• **PROVIDED PASSAGE**
::::

Class JobClient

All Implemented Interfaces:
AutoCloseable, Configurable, Tool

@Public @Stable public class JobClient extends CLI implements AutoCloseable
JobClient is the primary interface for the user-job to interact with the cluster. JobClient provides facilities to submit jobs, track their progress, access component-tasks' reports/logs, get the Map-Reduce cluster status information etc.

The job submission process involves:

  1. Checking the input and output specifications of the job.
  2. Computing the InputSplits for the job.
  3. Setup the requisite accounting information for the DistributedCache of the job, if necessary.
  4. Copying the job's jar and configuration to the map-reduce system directory on the distributed file-system.
  5. Submitting the job to the cluster and optionally monitoring it's status.
Normally the user creates the application, describes various facets of the job via JobConf and then uses the JobClient to submit the job and monitor its progress.

::::

(Entries excerpted from a collection)
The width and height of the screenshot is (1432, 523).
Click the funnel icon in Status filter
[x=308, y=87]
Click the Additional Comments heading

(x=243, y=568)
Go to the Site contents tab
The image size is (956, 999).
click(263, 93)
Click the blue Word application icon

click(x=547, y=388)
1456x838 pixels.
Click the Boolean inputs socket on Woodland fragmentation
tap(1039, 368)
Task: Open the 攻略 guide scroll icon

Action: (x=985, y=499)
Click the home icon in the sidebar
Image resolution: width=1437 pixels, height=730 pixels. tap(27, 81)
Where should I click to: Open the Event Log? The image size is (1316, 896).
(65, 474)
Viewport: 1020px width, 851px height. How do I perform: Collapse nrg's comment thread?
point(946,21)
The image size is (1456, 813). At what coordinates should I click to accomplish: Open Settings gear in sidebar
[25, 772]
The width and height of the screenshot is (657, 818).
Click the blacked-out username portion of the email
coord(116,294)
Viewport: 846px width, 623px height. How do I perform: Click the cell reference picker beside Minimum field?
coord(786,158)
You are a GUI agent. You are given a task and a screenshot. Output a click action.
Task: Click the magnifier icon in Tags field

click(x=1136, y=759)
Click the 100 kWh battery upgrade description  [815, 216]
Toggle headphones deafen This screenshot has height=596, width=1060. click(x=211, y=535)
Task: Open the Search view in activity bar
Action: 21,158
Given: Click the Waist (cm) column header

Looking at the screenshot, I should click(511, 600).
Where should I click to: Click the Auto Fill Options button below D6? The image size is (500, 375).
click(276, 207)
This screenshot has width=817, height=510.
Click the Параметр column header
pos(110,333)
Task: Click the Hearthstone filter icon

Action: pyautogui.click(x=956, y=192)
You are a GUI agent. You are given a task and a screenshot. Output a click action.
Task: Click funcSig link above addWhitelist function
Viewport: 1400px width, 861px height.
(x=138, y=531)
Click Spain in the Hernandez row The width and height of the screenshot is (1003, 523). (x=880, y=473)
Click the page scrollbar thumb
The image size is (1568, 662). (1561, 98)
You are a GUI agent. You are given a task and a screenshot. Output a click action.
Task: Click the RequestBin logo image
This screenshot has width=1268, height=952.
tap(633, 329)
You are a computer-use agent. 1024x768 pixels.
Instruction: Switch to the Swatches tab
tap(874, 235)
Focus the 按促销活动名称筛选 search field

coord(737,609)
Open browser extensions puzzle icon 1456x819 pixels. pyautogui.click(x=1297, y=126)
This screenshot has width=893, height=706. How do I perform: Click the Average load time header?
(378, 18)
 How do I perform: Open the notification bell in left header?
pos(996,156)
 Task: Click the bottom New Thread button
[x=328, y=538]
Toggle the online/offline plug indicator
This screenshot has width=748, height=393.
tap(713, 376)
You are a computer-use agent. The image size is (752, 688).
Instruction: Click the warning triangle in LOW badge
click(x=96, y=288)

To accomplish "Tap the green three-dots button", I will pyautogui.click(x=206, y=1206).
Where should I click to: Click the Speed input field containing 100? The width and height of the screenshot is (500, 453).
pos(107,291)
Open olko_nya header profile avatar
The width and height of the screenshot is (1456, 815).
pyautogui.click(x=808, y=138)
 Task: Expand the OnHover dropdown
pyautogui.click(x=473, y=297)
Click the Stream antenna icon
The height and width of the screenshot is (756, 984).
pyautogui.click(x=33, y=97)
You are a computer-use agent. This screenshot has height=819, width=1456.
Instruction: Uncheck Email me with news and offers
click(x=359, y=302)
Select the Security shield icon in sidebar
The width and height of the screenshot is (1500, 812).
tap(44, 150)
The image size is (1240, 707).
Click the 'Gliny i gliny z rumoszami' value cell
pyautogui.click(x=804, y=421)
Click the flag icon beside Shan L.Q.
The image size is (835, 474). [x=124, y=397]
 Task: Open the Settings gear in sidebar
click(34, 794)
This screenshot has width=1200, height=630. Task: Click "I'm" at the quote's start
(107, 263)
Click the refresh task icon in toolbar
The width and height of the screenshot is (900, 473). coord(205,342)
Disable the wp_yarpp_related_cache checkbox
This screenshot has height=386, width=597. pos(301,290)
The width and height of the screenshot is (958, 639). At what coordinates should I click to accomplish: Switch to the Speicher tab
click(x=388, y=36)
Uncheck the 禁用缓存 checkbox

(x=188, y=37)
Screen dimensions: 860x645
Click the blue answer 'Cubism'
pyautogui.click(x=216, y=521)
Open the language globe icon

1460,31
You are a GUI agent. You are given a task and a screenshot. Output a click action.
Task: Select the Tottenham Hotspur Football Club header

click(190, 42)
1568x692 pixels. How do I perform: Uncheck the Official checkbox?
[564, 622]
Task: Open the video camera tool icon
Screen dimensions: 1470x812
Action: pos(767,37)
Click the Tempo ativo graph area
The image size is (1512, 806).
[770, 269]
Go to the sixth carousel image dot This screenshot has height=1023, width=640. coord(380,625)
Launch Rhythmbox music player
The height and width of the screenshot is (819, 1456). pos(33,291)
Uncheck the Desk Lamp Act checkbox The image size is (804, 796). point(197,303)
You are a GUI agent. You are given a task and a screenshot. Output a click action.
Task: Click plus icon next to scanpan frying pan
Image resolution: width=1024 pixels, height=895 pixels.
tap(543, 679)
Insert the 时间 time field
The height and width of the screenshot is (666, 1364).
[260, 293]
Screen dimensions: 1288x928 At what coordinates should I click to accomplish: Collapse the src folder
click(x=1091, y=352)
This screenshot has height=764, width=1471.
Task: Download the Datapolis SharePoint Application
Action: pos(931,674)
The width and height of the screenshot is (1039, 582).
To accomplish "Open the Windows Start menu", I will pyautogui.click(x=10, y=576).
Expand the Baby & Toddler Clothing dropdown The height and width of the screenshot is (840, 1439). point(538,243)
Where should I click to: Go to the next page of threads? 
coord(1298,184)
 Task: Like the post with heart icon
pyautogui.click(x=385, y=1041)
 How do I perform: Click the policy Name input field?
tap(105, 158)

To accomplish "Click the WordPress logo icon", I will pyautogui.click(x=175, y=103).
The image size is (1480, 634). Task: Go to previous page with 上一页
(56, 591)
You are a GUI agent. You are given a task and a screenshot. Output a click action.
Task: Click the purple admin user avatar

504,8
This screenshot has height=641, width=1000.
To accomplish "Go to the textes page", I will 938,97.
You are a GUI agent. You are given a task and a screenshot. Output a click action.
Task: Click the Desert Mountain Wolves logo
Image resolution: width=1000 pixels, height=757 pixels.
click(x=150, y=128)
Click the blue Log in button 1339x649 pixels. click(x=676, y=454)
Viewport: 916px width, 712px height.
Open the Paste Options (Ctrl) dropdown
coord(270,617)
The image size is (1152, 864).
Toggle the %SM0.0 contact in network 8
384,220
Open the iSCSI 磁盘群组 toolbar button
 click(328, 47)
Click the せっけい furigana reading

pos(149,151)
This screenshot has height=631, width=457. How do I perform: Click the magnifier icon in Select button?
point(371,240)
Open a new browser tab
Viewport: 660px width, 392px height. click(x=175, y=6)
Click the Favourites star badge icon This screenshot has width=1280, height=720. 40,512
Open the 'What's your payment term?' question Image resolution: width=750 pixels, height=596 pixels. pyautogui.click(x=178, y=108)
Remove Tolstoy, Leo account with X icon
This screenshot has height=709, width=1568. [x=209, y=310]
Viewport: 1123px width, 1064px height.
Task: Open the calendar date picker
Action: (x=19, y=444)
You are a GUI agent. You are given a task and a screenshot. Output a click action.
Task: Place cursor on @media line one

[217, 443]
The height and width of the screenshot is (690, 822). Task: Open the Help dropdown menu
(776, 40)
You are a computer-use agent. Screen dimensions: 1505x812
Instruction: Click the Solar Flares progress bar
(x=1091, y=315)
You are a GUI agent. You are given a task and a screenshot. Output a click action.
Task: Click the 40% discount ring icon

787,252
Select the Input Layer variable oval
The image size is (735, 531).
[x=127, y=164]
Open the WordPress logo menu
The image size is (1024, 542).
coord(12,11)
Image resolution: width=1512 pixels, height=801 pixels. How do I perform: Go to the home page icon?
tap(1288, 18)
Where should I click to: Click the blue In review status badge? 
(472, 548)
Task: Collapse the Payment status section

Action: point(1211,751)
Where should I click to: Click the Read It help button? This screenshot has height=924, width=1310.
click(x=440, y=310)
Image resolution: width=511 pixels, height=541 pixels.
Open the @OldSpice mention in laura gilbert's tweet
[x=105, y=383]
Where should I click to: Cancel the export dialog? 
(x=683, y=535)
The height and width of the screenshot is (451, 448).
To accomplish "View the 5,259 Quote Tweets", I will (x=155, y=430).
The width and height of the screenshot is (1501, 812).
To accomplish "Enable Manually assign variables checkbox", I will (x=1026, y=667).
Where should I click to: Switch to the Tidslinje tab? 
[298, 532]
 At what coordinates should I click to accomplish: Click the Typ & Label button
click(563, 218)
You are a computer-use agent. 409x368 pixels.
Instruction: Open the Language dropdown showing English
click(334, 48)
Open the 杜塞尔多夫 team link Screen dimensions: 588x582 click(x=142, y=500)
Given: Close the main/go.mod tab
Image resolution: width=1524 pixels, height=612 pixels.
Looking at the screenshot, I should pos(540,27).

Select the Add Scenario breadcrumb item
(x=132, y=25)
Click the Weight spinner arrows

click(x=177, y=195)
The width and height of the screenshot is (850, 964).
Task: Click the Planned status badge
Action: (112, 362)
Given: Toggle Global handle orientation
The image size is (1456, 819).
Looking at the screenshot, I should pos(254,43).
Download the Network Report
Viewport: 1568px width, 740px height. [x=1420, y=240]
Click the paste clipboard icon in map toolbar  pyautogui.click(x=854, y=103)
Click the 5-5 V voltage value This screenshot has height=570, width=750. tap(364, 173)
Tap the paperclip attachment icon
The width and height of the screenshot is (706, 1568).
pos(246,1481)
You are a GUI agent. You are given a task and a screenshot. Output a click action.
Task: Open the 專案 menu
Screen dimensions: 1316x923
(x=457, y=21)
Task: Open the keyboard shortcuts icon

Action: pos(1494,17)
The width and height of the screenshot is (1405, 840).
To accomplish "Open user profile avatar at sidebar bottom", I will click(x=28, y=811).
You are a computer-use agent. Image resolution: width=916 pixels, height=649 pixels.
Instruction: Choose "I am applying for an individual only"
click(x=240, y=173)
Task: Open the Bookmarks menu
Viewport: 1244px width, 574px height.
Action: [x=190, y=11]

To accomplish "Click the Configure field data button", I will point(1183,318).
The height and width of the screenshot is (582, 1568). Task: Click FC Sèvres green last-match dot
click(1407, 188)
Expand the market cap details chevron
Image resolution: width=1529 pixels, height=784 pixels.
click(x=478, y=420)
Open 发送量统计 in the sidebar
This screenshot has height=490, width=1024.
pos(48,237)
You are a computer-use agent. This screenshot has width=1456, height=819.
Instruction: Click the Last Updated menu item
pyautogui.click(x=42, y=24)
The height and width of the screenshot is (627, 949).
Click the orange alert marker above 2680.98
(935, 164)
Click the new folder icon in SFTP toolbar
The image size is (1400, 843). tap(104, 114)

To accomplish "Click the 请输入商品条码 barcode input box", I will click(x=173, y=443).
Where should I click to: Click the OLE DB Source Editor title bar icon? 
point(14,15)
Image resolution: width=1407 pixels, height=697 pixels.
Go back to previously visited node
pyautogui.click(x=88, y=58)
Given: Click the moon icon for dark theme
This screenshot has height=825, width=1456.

::::

• **DIRECTIVES**
- 1) Print the part of the JobClient documentation between "5. Submitting the" and "monitor its progress.", inclusive.
- 2) In the entries, between the lines holding "Given: Click the Waist (cm) column header" and "pos(110,333)", inclusive, rename "column header" to "column heading" and give back only those lines.

• **ANSWERS BELOW**
- 1)
5. Submitting the job to the cluster and optionally monitoring it's status.
Normally the user creates the application, describes various facets of the job via JobConf and then uses the JobClient to submit the job and monitor its progress.

- 2)
Given: Click the Waist (cm) column heading

Looking at the screenshot, I should click(511, 600).
Where should I click to: Click the Auto Fill Options button below D6? The image size is (500, 375).
click(276, 207)
This screenshot has width=817, height=510.
Click the Параметр column heading
pos(110,333)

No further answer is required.